- Genre: Blues
- Location: Durango, Colorado
- Years active: 2011 to present
- Founders: SBG Productions
- Website: http://www.durangobluestrain.com/

= Durango Blues Train =

Live blues music event in Durango, Colorado

Durango Blues Train is a blues genre live music event in Durango, Colorado on a train on the Durango & Silverton Narrow Gauge Railroad.
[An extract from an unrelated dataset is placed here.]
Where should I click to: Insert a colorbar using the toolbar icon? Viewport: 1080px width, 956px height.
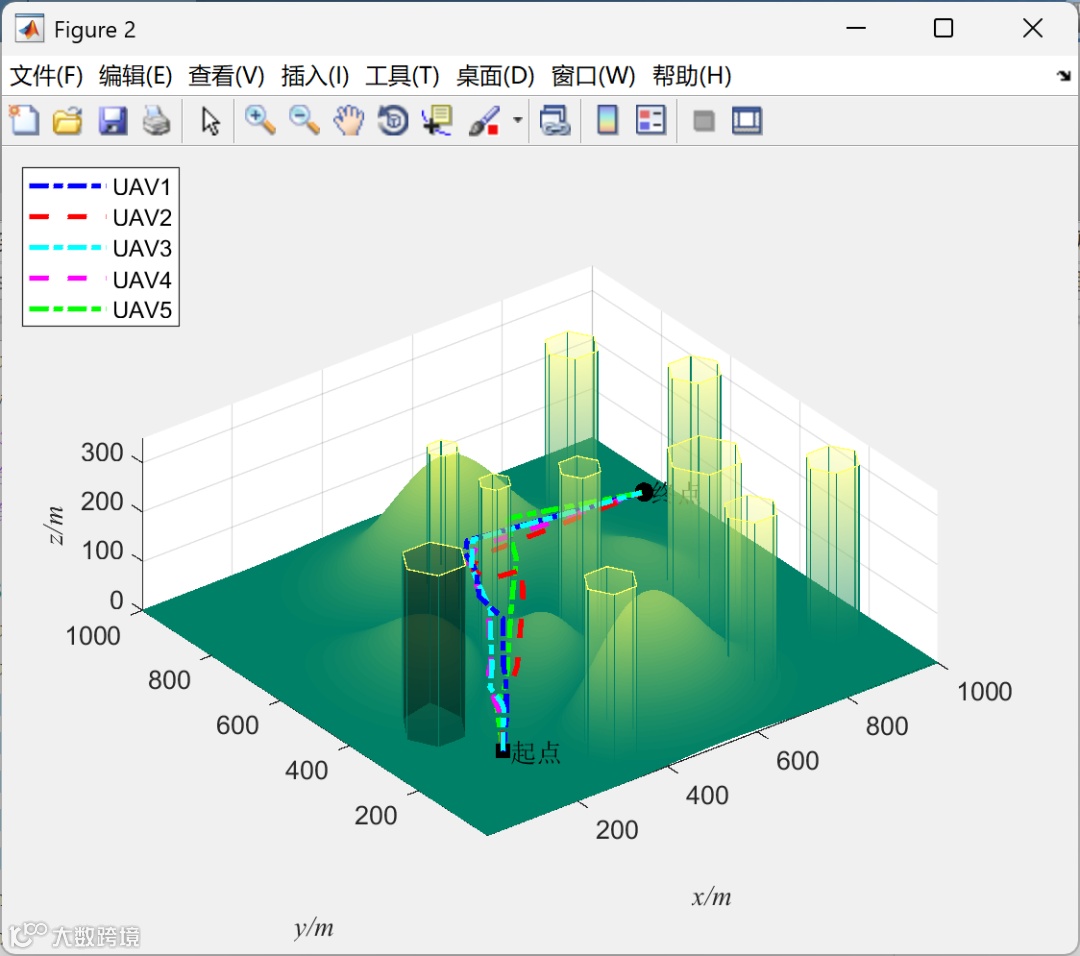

It takes place annually over two weekends at the end of the summer.

==Guests==
The August 2017 lineup featured Hector Anchondo Band, Kerry Pastine and the Crime Scene, Brody Buster, Felonius Smith Trio, Husky Burnette, Caroline Crews, and Steve Itterly.

The June 2015 line-up featured Ben Miller Band, Moreland & Arbuckle, Eagle Eye Williamson, Cary Morin, The Bones of J.R. Jones, and Brian Keith Wallen.

The May 2015 lineup featured Dragondeer, Dan Treanor's Afrosippi Band with Erica Brown and MJ, Cary Morin, A.J. Fullerton featuring Big John Shrader, Grant Sabin, and Mark "Porkchop" Holder.
The August 2015 lineup featured Mark May Band, The King Stan Band, Possessed By Paul James, Charlie Parr, Reverend Deadeye, and Big Jim Adam.

In 2014, the event featured Big Sam's Funky Nation, Todd & The Fox, Robby Overfield, The Bottoms Up Blues Gang, Eddie Turner, C.W. Ayon, Johnny Long, Chris Dracup, Gino Matteo, Matthew Curry and the Fury, Alex Maryol, Kirk James, Kipori Woods, Leon J, One Roof Blues, Scotty Spenner, Franco Paletta, Rockin' Jake, Donny Morales, Valerie James, and Kevin Jones.